Let’s Drop Pennies, and Nickels Too While We’re At It

When your pockets fill with pennies, don’t you wish they would go away? I do. They are a pain in the neck—or rather in the pocket. Come to think of it, nickels are too. Perhaps you are already doing what I am doing, and telling storekeepers “no pennies please” when there isn’t a “penny pot” on the counter that I can dip into. Pure bother. I haven’t yet brought myself to do that with nickels, but in truth, they weigh a lot and buy little—not like when I was a kid and could buy a Milky Way or a single-scoop ice-cream cone for five cents.

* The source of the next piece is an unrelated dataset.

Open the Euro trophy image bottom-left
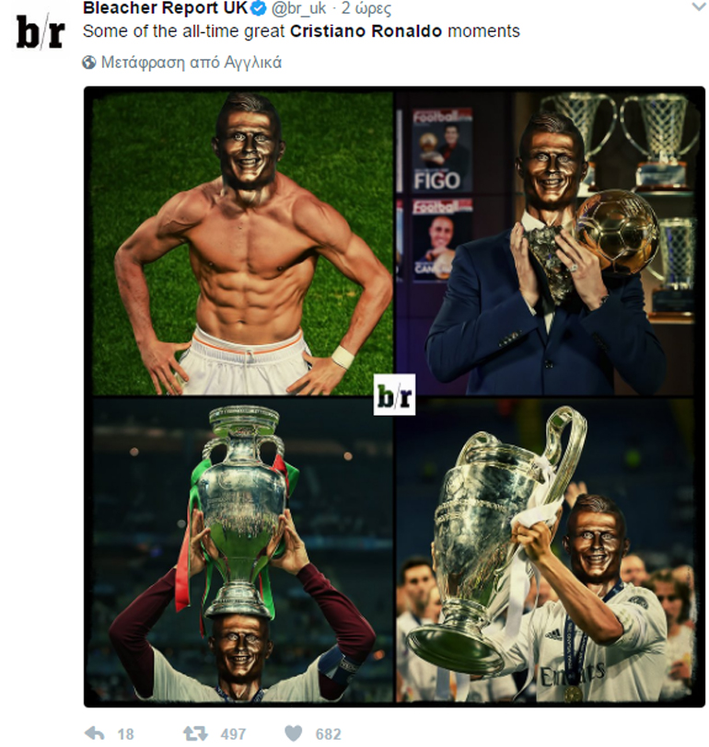The width and height of the screenshot is (709, 747). [x=242, y=550]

Life would be simpler without this monetary detritus. And in a practical sense, it once was. Back in 1940 a penny bought as much as 17 cents does today, adjusted for inflation. If one adjusts for both inflation and economic growth, a penny in 1940 was as important relative to our income as 66 cents does today. We simply had no coins then that bought as little as a penny or a nickel does today. Somehow, we managed.

Worse still, pennies and nickels cost more to make than they are worth. A penny costs nearly 2 cents to make, a nickel nearly 8 cents. And since the U.S. mint has minted nearly 92 billion pennies 15 billion nickels since Y2K, the nation’s $1 billion loss making these coins is not, like the coins themselves, chump change. Back in 1940, and even much after that, we got along just fine without coins that bought as little as pennies and nickels do today.

The idea of deep-sixing the penny is not new. For years people have been proposing that the United States save money and enhance convenience by abolishing the penny. In effect, if we dropped the nickel too, we would simply be treating the last digit of every price as zero. Easier math. Less stuff in our pockets.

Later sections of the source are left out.